Open Bug 1057530 (GC.60fps) Opened 10 years ago Updated 1 year ago

[meta] Reduce our GC max-pause

Categories

(Core :: JavaScript: GC, defect, P3)

defect

Tracking

()

People

(Reporter: terrence, Unassigned)

References

(Depends on 9 open bugs, Blocks 1 open bug)

Details

(Keywords: meta, Whiteboard: [platform-rel-Games])

Attachments

(1 file)

Attached file bad_gc_behavior.txt (deleted) —
Right now, on a fresh profile, with default everything, our max pause is ~40-50ms. This appears to all come in the last slice. The GC dump is attached. Most importantly, the last slice times break down like this:

Wait Background Thread: 5.8ms,
Mark: 2.7ms
  Mark Roots: 1.6ms
Sweep: 30.4ms
  Mark During Sweeping: 8.1ms
    Mark Weak: 2.3ms
    Mark Gray: 5.5ms
    Mark Gray and Weak: 0.2ms
  Finalize Start Callback: 0.5ms
  Sweep Atoms: 3.9ms
  Sweep Compartments: 11.2ms
    Sweep Discard Code: 1.1ms
    Sweep Tables: 7.0ms
      Sweep Cross Compartment Wrappers: 0.8ms
      Sweep Base Shapes: 3.2ms
      Sweep Initial Shapes: 1.7ms
      Sweep Type Objects: 0.6ms
    Discard Analysis: 2.9ms
      Discard TI: 1.0ms
      Sweep Types: 1.9ms
  Sweep Object: 0.8ms
  Sweep String: 0.3ms
  Sweep Script: 0.6ms
  Sweep Shape: 1.9ms
  Sweep JIT code: 0.1ms
  Finalize End Callback: 1.7ms
  Deallocate: 0.5ms
End Callback: 0.2ms
Also, this is on a fast machine with plenty of memory and not on any particular site.
(In reply to Terrence Cole [:terrence] from comment #1)
> Also, this is on a fast machine with plenty of memory and not on any
> particular site.

Win 8.1 laptop, i7-4500u, 8G ram, m-c built today (opt build without debug symbols).
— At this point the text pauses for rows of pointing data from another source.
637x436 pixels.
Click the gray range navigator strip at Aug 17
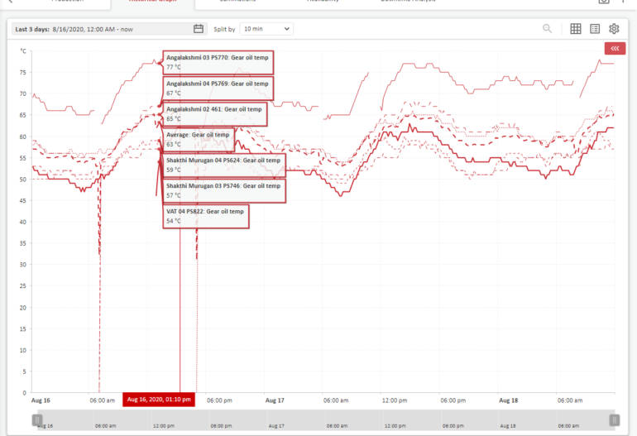pyautogui.click(x=275, y=419)
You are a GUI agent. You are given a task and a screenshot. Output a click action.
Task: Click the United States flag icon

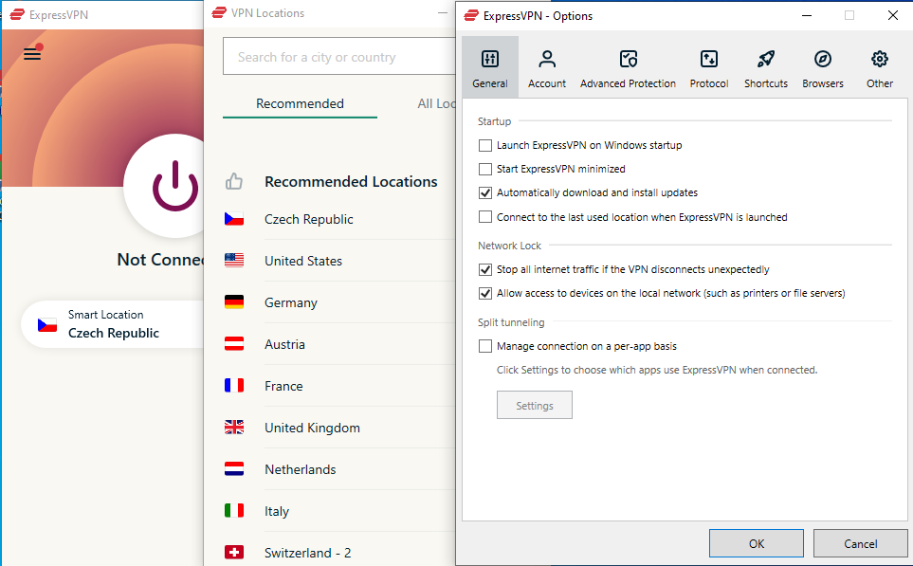tap(234, 261)
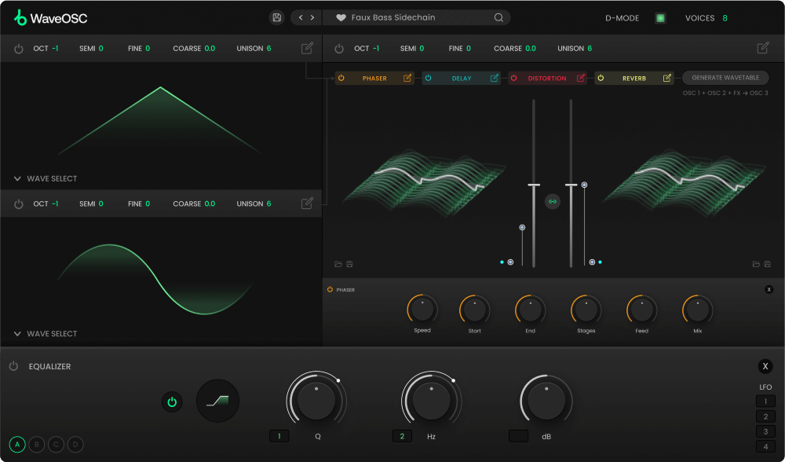Adjust the Mix knob in the Phaser panel
Viewport: 785px width, 462px height.
(x=696, y=310)

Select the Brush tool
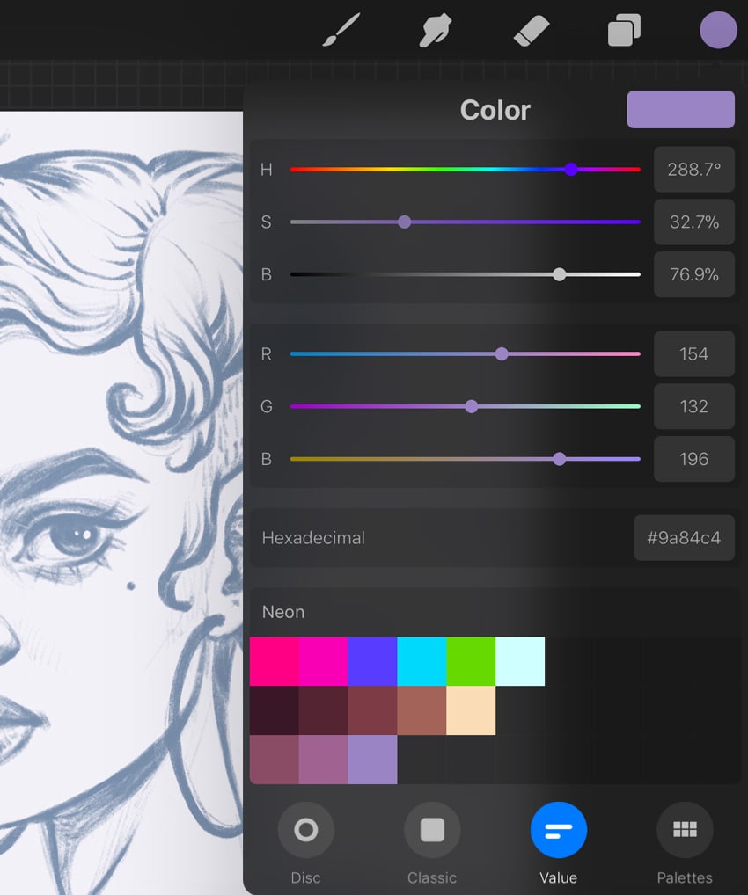[341, 29]
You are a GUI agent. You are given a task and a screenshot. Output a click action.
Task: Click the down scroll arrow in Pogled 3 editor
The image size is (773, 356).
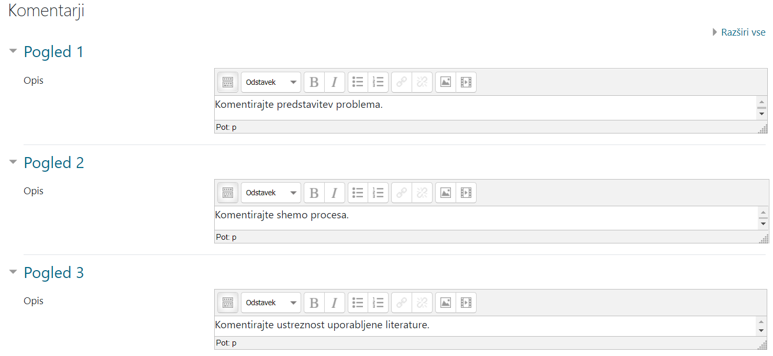pos(762,330)
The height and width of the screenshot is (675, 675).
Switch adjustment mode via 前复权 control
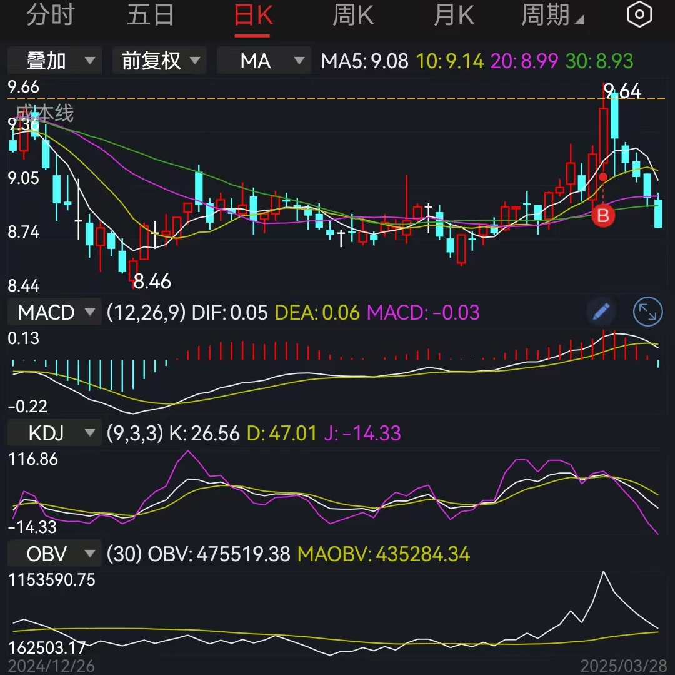pos(159,61)
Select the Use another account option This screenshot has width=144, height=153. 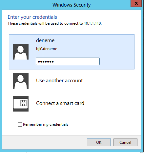click(x=59, y=81)
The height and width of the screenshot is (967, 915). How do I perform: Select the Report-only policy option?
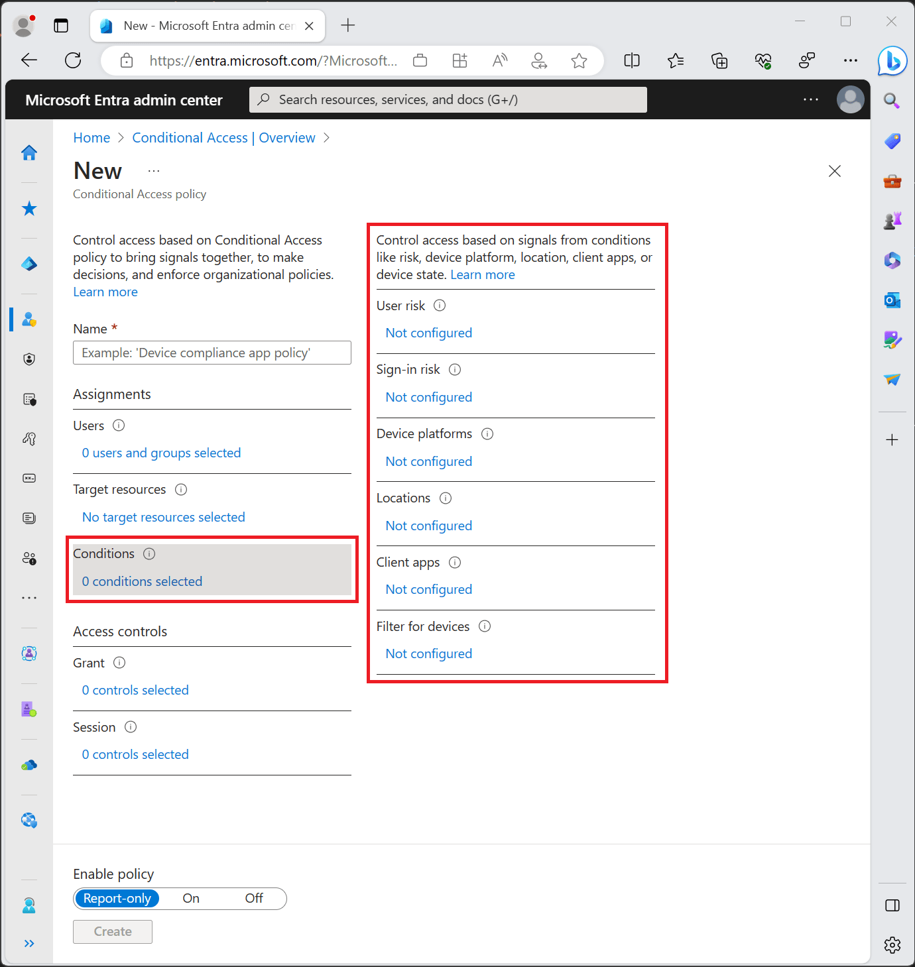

Also, the telemetry histograms support these values. E.g. On Firefox 34: GC_MAX_PAUSE_MS's median is 55.09 : http://telemetry.mozilla.org/#filter=nightly%2F34%2FGC_MAX_PAUSE_MS&aggregates=multiselect-all!Submissions!Mean!5th%20percentile!25th%20percentile!median!75th%20percentile!95th%20percentile&evoOver=Builds&locked=true&sanitize=true&renderhistogram=Graph
I think it's important to decide up front whether the goal is to improve the empty profile use case or the lots-of-tabs users. Part of the problem with GC is that we don't have test cases that are at all representative of how users actually use the GC. areweslimyet.com is probably the closest, but it takes forever to run.

We could also consider incorporating more GC data into telemetry.
The goal is, IMO, to have the majority of GCs to not have slices above 10ms. Right now, from my experiments (using the patch from bug 1019611) that every 5-30ms we get a 30-60ms max pause.

I used a clean profile with various scenarios, e.g. constant simple animation on http://testufo.com, just opening and closing tabs, banana bread webgl mozilla demos, scrolling up and down on cnn.com, and others. The pattern is quite consistent- we get a max pause of ~40 ms typically every 10-30s.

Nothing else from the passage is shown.